INSTRUCTIONS TO FOLLOW:
Copy, from the data below, every line that has "agent" in it.

INPUT DATA:
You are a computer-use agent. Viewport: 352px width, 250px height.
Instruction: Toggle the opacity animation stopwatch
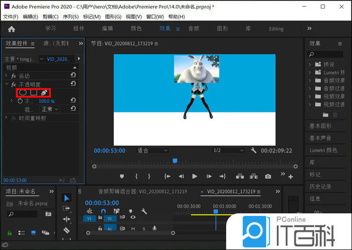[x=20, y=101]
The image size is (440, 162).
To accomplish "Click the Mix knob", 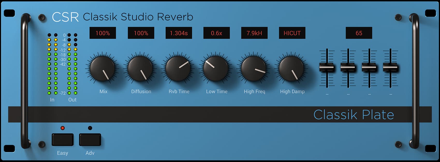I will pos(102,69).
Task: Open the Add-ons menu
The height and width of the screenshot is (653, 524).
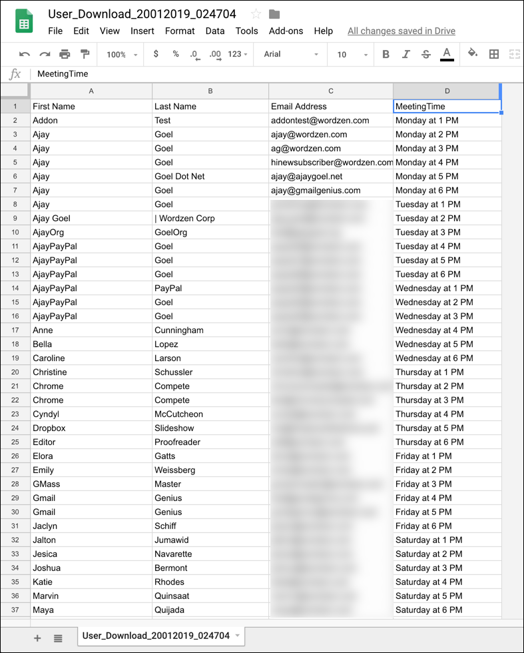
* * *
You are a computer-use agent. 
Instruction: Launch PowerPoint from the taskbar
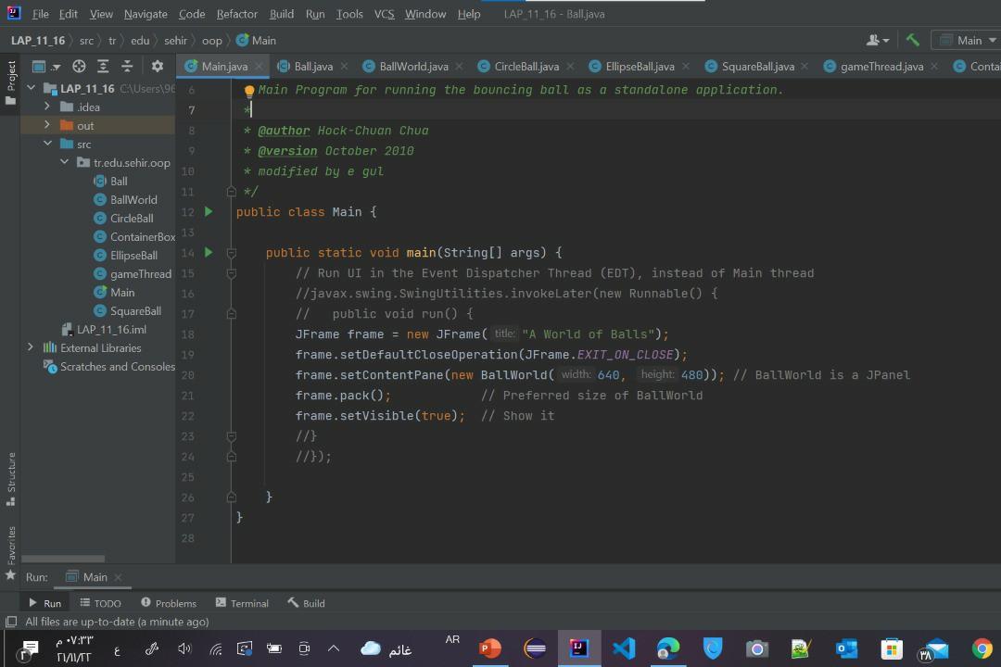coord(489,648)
--
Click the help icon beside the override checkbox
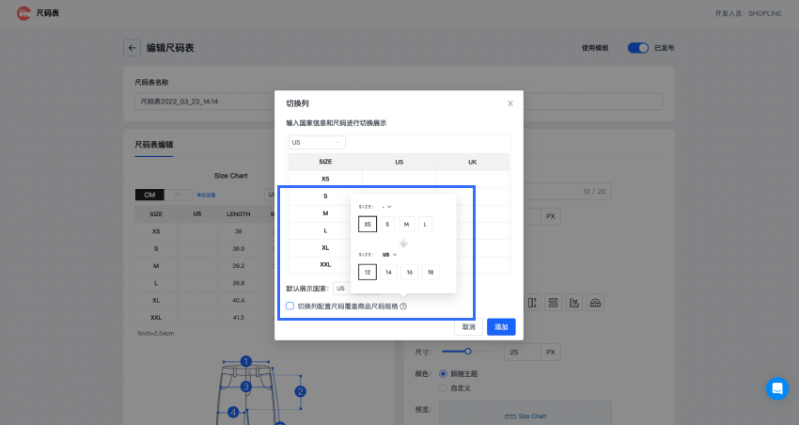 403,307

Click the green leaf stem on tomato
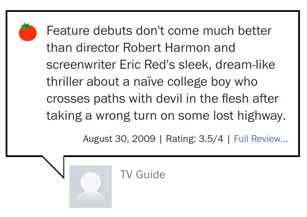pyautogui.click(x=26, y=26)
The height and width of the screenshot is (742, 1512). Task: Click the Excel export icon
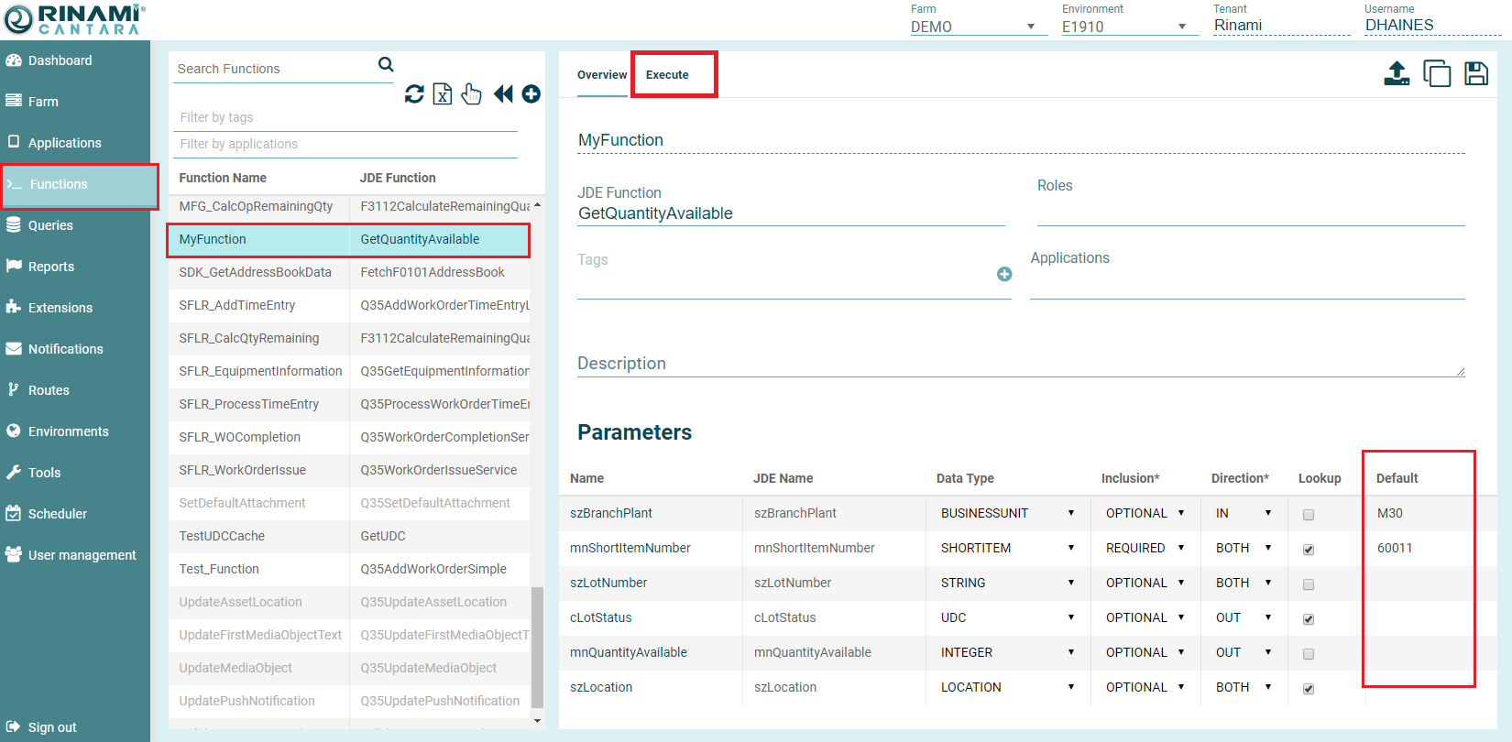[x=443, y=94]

ANSWER SECTION:
You are a computer-use agent. Viewport: 352px width, 250px height.
You are a computer-use agent. 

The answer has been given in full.